[[ Dataset records, beginning ]]

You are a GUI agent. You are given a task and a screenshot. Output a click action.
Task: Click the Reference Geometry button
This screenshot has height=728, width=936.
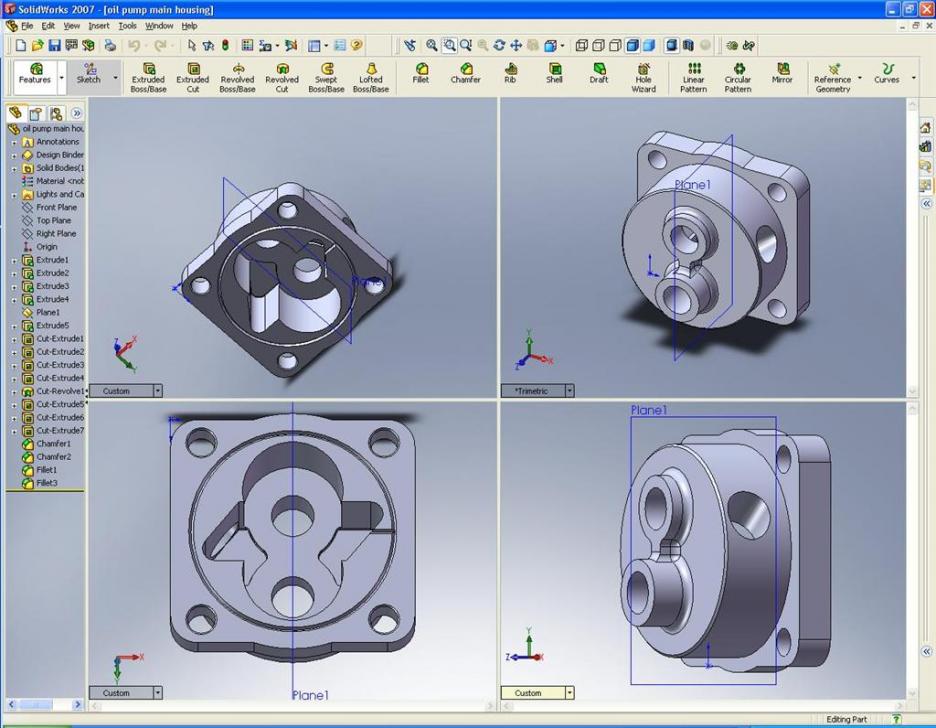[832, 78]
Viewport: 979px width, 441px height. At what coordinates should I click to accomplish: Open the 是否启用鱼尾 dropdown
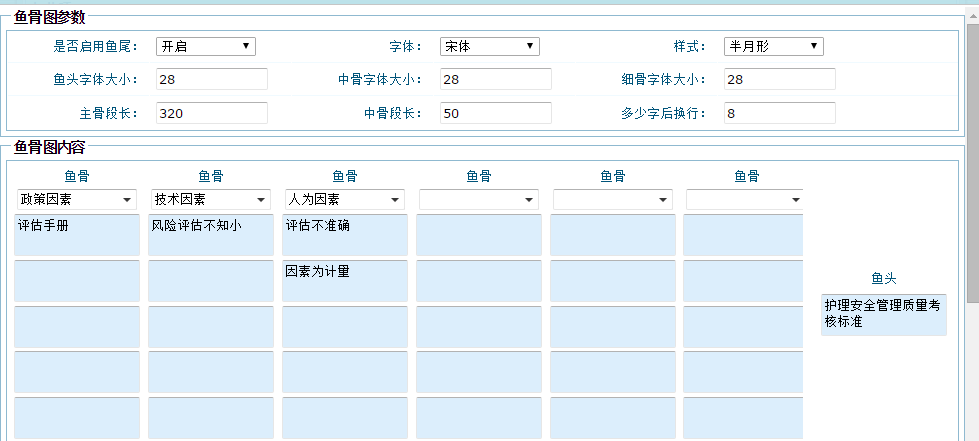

[[ Dataset records, end ]]

* **Task description**
Although the records contain pictures, only the text should be copied, exactly as it stands.

* **Written response**
You are a GUI agent. You are given a task and a screenshot. Output a click action.
Task: Click the Reference Geometry button
This screenshot has height=728, width=936.
[832, 78]
Viewport: 979px width, 441px height. At what coordinates should I click to accomplish: Open the 是否启用鱼尾 dropdown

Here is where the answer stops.